Sinatra once said that “the professional is the guy who can do it more than once”, so this image ranks me solidly among the amateurs. But so what. Whoops. Yay.
By MICHAEL PERKINS
ANYONE WHO’S MADE A ROAD TRIP CAN TELL YOU THAT THE DESTINATION IS OFTEN FAR LESS ENJOYABLE THAN THE JOURNEY, a truth that also applies to photography. The best things result from the little surprises at the side of the highway. You’re fixated on your oh-so-holy “plan” and all the wonderful things you’ll see and do in executing it. But photography is an art of opportunity, and to the degree that you embrace that fact, your work will be broader, richer, looser.
This is now a real source of excitement for me. I still go to the trouble of sketching out what I think I’m going to do, but, I’m at least quietly excited to know that, in many cases, the images that will make the keepers pile will happen when I went completely off message. Yes, we are “officially” here today to shoot that big mountain over yonder. But, since the two people I met on the approach path to said mountain are in themselves interesting, the story has now become about them. I may or may not get back to the mountain, and, if I do, I may discover that I really did not have a strong concept in my bagga trix for making anything special out of it, and so it’s nice not to have to write the entire day off to a good walk spoiled.
Specific example: I have written before that I get more usable stuff in the empty spaces and non-exhibit areas of museums than I do from the events within them. This is a great consolation prize these days, especially since an increasingly ardent police state among curators means that no photos can be taken in some pretty key areas. Staying open means that I can at least extract something from the areas no one is supposed to care about.
The above image is one such case, since it was literally the final frame I shot on my way out of a museum show. It was irresistible as a pattern piece, caused by a very fleeting moment of sunset light. It would have appealed to me whether I was in a museum or not, but it was the fact that I was willing to go off-script that I got it, no special technical talent or “eye”. Nabbing this shot completely hinged on whether I was willing to go after something I didn’t originally come for. It’s like going to the grocery store for milk, finding they’re out, but discovering that there is also a sale on Bud Light. Things immediately look rosier.
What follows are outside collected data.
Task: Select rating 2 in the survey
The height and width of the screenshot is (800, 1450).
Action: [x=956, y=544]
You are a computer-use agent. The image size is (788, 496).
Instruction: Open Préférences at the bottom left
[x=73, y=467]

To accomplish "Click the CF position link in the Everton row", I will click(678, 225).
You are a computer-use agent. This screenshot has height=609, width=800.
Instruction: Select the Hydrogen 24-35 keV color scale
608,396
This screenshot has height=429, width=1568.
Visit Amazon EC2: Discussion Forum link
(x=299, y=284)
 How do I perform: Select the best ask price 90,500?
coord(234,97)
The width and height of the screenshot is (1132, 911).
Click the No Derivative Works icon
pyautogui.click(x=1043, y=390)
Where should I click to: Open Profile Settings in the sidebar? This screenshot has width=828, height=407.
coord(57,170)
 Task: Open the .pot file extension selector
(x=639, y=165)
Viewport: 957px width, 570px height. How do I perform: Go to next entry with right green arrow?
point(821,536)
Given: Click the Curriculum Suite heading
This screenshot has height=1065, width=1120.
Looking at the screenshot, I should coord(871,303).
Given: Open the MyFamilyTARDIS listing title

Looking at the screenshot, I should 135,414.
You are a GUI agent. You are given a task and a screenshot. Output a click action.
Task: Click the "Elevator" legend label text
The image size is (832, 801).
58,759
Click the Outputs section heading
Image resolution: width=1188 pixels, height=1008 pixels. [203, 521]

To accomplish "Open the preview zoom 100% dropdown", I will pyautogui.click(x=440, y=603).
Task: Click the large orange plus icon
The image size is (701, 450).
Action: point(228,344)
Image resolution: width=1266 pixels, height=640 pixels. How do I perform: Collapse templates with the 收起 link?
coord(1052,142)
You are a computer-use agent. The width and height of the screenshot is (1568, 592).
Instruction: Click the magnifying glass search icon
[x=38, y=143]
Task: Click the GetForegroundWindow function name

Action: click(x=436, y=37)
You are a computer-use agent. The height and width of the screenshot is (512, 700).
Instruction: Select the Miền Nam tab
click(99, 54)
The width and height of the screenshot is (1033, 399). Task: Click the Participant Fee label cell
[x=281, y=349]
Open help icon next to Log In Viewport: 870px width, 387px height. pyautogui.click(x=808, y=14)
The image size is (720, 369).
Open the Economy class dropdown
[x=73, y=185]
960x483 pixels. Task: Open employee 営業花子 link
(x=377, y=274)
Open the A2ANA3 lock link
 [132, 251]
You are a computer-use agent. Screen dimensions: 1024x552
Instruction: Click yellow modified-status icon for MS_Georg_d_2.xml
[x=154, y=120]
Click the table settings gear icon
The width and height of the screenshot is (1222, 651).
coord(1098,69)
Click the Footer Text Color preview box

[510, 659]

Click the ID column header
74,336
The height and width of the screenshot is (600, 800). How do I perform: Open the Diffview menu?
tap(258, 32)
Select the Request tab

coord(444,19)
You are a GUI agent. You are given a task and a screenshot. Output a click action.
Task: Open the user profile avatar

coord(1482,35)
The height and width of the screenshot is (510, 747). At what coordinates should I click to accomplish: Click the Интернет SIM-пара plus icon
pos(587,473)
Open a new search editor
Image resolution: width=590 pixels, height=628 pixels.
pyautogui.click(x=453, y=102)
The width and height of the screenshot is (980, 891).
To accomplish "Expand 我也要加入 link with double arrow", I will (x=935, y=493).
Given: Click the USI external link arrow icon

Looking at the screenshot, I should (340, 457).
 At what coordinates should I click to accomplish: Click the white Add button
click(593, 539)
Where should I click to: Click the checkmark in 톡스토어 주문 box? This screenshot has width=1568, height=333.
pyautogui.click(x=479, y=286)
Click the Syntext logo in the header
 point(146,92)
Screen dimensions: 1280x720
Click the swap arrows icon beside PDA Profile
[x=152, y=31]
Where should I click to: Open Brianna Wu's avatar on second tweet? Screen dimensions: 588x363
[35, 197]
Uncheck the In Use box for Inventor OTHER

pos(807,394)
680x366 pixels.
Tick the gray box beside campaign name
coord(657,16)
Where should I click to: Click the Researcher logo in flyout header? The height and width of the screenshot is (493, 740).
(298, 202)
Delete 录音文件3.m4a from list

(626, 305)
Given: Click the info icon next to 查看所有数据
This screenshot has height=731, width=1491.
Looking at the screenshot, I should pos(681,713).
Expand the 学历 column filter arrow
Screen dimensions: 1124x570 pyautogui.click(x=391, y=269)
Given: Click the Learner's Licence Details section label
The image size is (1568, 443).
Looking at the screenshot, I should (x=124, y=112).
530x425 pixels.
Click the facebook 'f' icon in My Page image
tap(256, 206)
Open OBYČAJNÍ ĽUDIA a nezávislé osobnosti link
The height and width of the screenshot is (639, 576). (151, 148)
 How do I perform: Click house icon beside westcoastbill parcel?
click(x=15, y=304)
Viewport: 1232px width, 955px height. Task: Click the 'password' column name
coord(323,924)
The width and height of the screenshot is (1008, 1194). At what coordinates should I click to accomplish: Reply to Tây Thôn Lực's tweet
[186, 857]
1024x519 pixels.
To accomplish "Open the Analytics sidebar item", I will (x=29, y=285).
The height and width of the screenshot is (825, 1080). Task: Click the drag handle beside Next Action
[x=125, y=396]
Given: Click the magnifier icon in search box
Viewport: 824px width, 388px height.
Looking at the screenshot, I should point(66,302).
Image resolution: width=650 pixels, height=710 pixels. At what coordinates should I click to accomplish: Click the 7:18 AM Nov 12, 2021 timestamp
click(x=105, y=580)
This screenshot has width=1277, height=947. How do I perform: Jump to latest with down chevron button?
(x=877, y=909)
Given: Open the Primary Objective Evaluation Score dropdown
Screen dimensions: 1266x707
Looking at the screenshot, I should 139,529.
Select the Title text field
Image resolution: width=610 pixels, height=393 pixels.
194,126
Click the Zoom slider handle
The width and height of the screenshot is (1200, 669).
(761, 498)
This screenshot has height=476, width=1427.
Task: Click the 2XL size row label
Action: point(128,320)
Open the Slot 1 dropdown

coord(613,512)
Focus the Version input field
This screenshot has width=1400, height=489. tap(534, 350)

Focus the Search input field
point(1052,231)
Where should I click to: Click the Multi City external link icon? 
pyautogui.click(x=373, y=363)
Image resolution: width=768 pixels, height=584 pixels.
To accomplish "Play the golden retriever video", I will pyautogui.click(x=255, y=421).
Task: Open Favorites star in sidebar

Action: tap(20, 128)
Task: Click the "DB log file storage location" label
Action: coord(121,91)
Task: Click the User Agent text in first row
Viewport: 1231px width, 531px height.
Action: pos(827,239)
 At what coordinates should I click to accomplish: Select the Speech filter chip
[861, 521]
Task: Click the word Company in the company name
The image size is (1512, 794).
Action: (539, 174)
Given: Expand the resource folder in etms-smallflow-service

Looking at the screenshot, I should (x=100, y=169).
Or at least they will by the third can.
By MICHAEL PERKINS RANDOMNESS HAS STUBBORNLY ASSERTED ITSELF AS ONE OF THE MOST DECISIVE FORCES IN ALL OF PHOTOGRAPHY.One of the eternal struggles in our craft has been between our intense attempts to reduce the recording of light to a predictable science, and nature’s insistent pushback, allowing things that just happen to shape our results. I think most of our work as individuals is a constant wrestling between these two forces. One moment we fancy ourselves mastering all the variables that create images, and in the next we celebrate the wilding potential of just letting go, and actually celebrating the random effect. I find myself careening between the comfort of all the techniques I have accumulated over a lifetime, the so-called “guarantees” that I’ll capture what I’m looking for, and the giddy discovery that accidentals, or artifacts, somehow found themselves in my pictures despite my best efforts. The problem, for me, is learning to celebrate something wonderful that happened without my consciously causing it.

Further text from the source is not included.